=== Selected extract ===
--- --- ---

Subsequently, as an intern in the Archive of Folk Song, Kodish explored
the many boxes of typescripts, correspondence, and index cards. During
this period and later while working on her master's degree in the Folklore
Department of the Memorial University of Newfoundland under the direction
of Prof. Herbert Halpert and Prof. Neil V. Rosenberg, she made a number
of lists and indexes and helped to prepare the manuscripts for preservation
on microfilm. She interviewed Robert Gordon's daughter, Mrs. Roberta
P. G. Nye, and her family in Shalotte, North Carolina, and also a number
of
other people throughout the country who had known Gordon. These researches,
which were supported by grants from Memorial University, culminated
in an exemplary thesis.
In 1976 the archive was able to place the Gordon cylinders on the Recording
Laboratory's schedule for preservation duplication (the Gordon discs had
been copied onto tape several years before). In preparation for this, two
archive interns, Rebecca Martin and Susan J. Grodsky, prepared a provisional
shelflist based on Gordon's own card index. The cylinders were copied by
Mark Schellhammer under the supervision of Chief Engineer Robert B. Carneal.

--- --- ---

=== Provided material ===
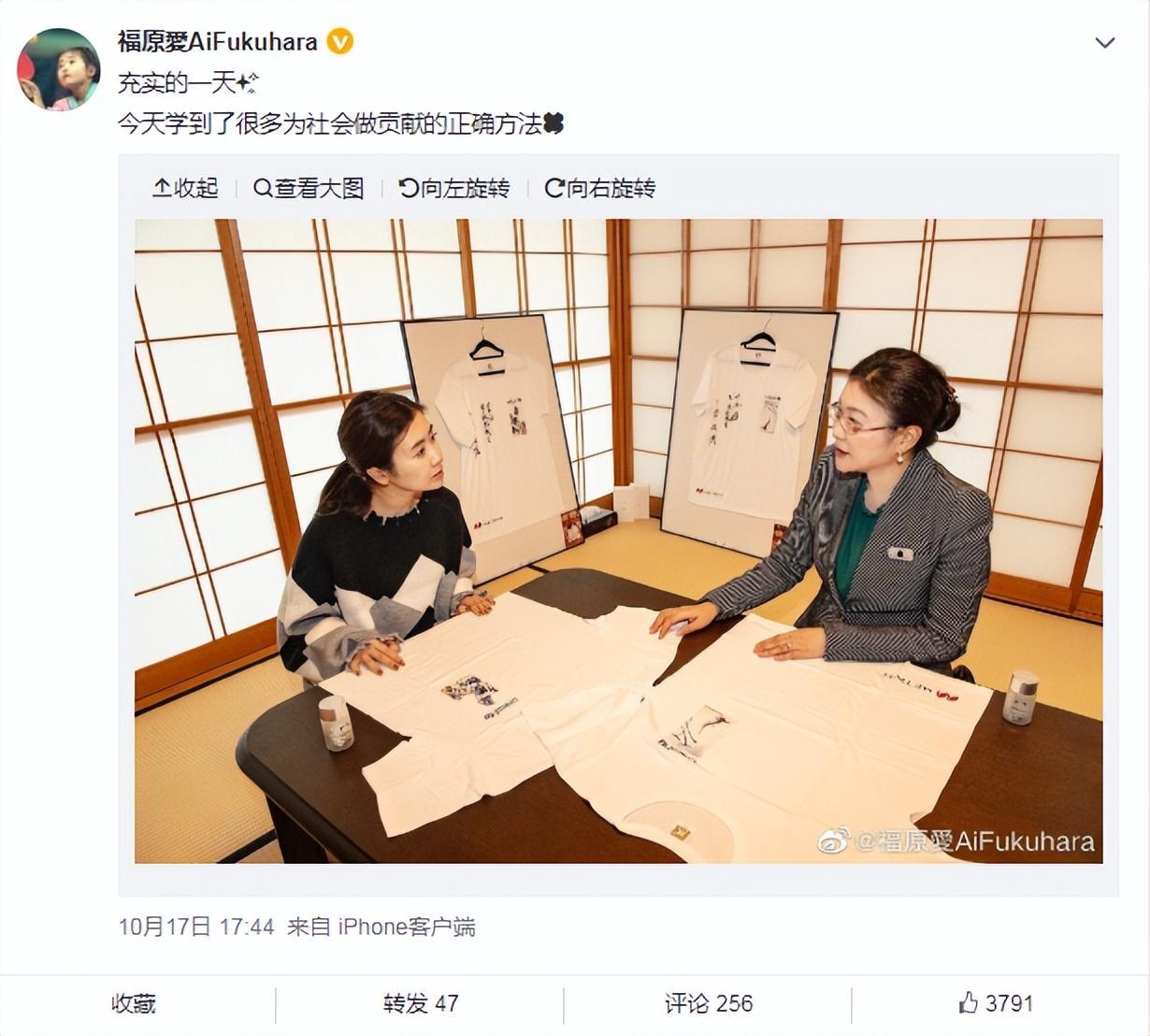Click the verified badge next to 福原爱AiFukuhara

pyautogui.click(x=340, y=42)
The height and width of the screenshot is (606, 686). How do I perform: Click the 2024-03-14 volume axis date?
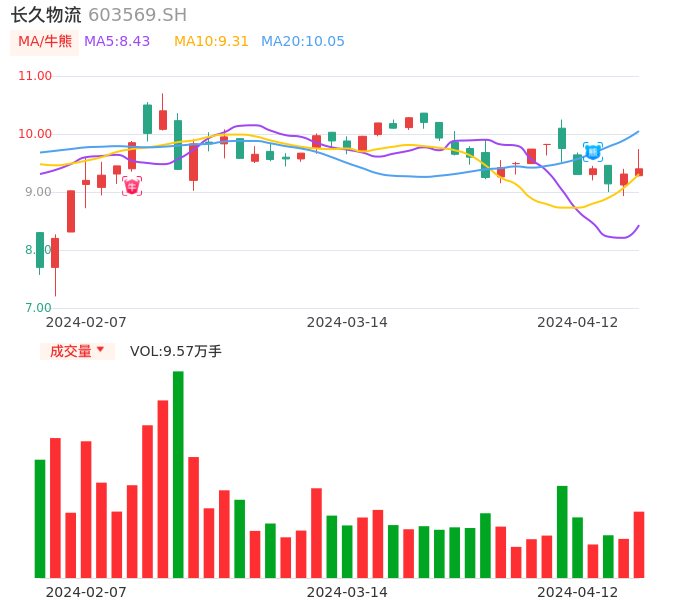coord(347,592)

--- --- ---

=== What you will do ===
[a] Please transcribe the passage on the Gordon collection from "Subsequently, as an" to "an exemplary thesis.".
[b] Answer these questions from the passage on the Gordon collection:
(i) Under whose direction did Kodish work on her master's degree?
(ii) In what year was the archive able to put the Gordon cylinders on the schedule for preservation duplication?
(iii) Who copied the cylinders?
[c] According to the passage on the Gordon collection, why did Rebecca Martin and Susan J. Grodsky prepare a provisional shelflist?

=== Responses in order ===
[a]
Subsequently, as an intern in the Archive of Folk Song, Kodish explored
the many boxes of typescripts, correspondence, and index cards. During
this period and later while working on her master's degree in the Folklore
Department of the Memorial University of Newfoundland under the direction
of Prof. Herbert Halpert and Prof. Neil V. Rosenberg, she made a number
of lists and indexes and helped to prepare the manuscripts for preservation
on microfilm. She interviewed Robert Gordon's daughter, Mrs. Roberta
P. G. Nye, and her family in Shalotte, North Carolina, and also a number
of
other people throughout the country who had known Gordon. These researches,
which were supported by grants from Memorial University, culminated
in an exemplary thesis.

[b]
(i) Prof. Herbert Halpert and Prof. Neil V. Rosenberg
(ii) 1976
(iii) Mark Schellhammer

[c] They prepared it in preparation for the preservation duplication of the Gordon cylinders, which the archive had placed on the Recording Laboratory's schedule in 1976. They based the shelflist on Gordon's own card index.